### [Assigned task]
Could you please retype all of the records exactly, skipping any pictures?

═════ Records for this task

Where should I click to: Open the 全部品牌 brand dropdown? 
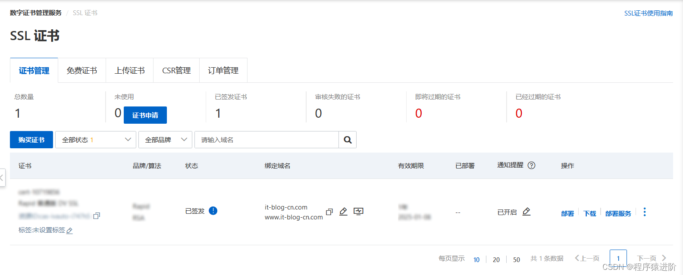pyautogui.click(x=166, y=140)

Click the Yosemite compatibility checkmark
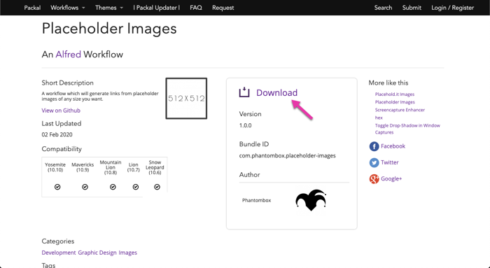[57, 187]
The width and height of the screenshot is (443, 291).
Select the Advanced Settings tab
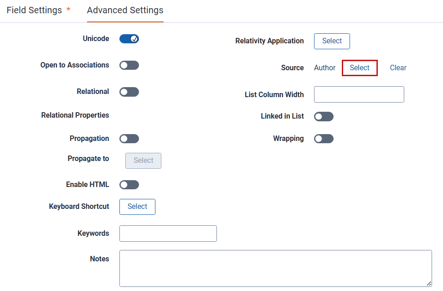125,10
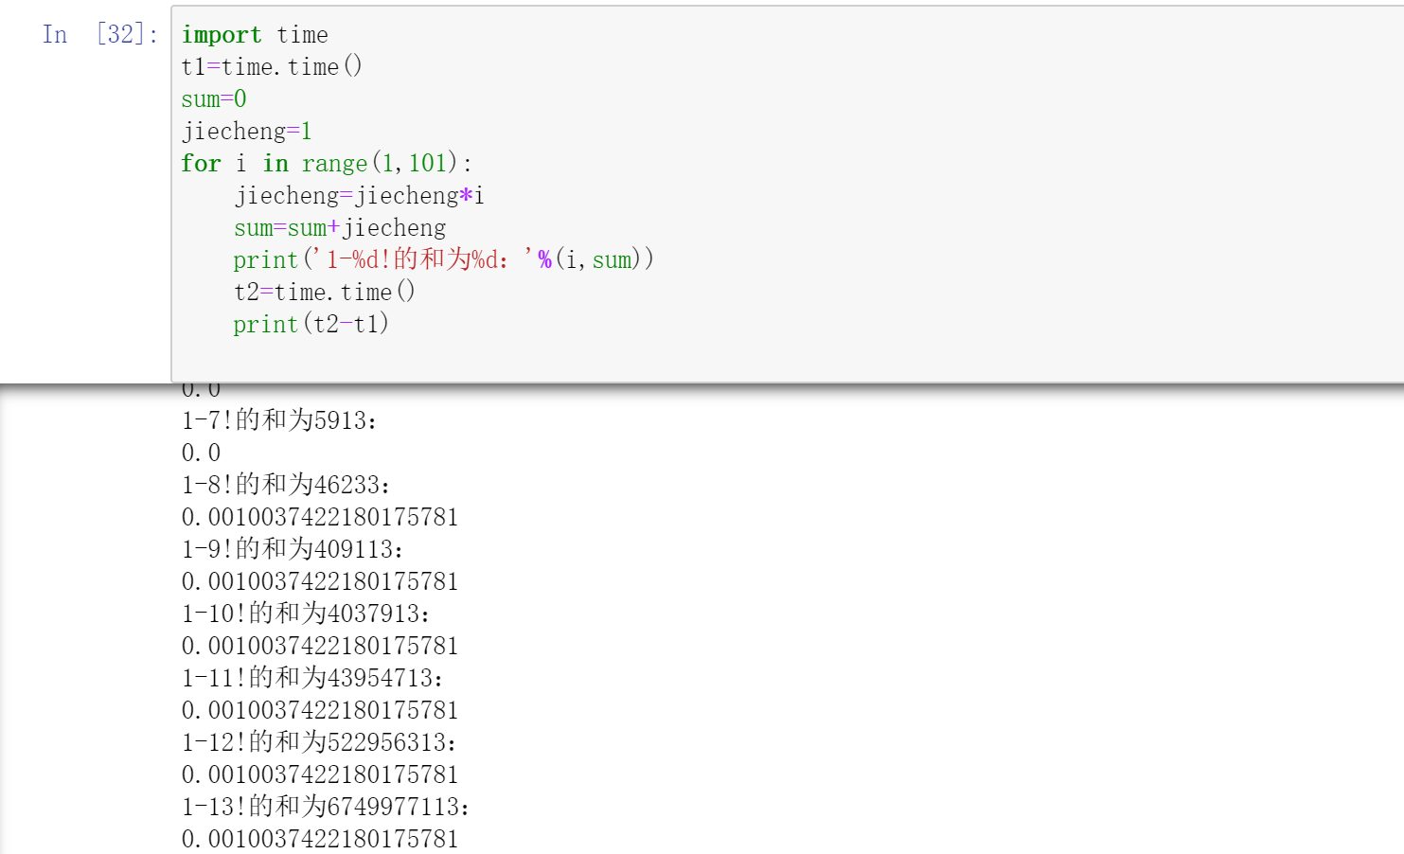Place cursor on the "import time" line
1404x854 pixels.
(x=254, y=34)
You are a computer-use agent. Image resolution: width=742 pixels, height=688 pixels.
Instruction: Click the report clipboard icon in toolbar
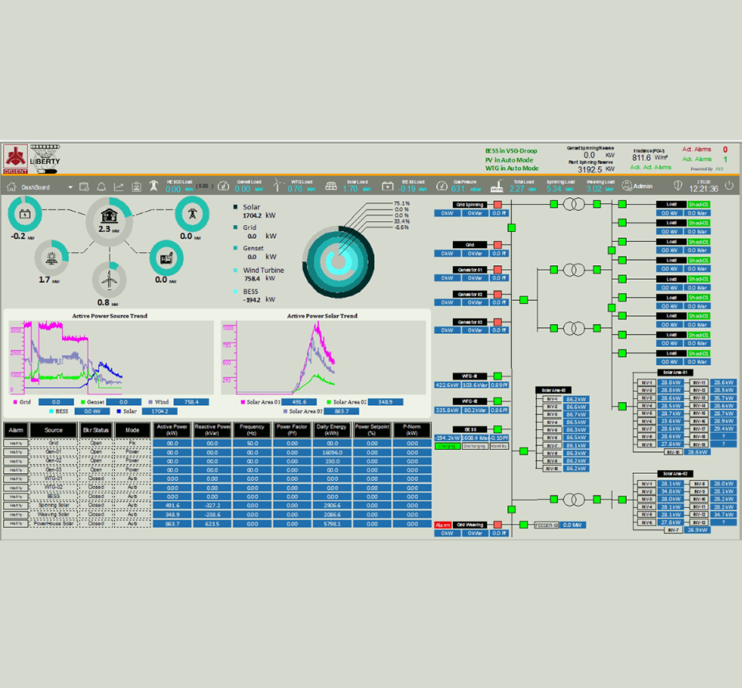(136, 186)
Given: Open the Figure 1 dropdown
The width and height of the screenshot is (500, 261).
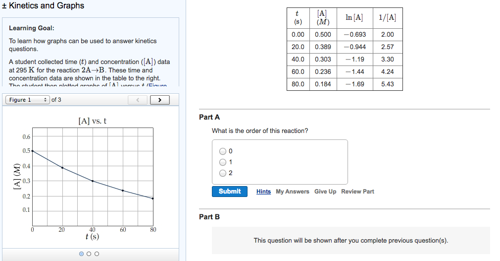Looking at the screenshot, I should (28, 100).
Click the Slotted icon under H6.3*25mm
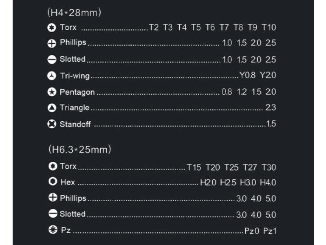This screenshot has height=245, width=326. click(53, 214)
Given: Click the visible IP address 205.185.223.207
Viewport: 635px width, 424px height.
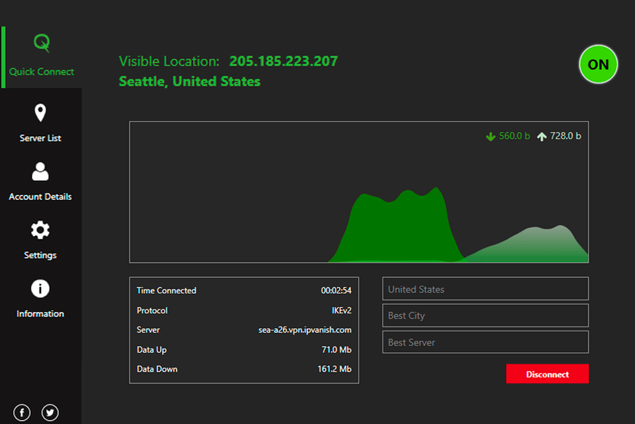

══════════

### [Response area]
Where should I click to: Open the 全部品牌 brand dropdown? 
pyautogui.click(x=166, y=140)

Click the Yosemite compatibility checkmark
[57, 187]
The width and height of the screenshot is (443, 291).
Select the Advanced Settings tab
125,10
Place cursor on the "import time" line
1404x854 pixels.
(x=254, y=34)
You are a computer-use agent. Image resolution: width=742 pixels, height=688 pixels.
Instruction: Click the report clipboard icon in toolbar
(136, 186)
Given: Open the Figure 1 dropdown
The width and height of the screenshot is (500, 261).
Looking at the screenshot, I should (28, 100).
Click the Slotted icon under H6.3*25mm
This screenshot has height=245, width=326. click(53, 214)
Given: Click the visible IP address 205.185.223.207
Viewport: 635px width, 424px height.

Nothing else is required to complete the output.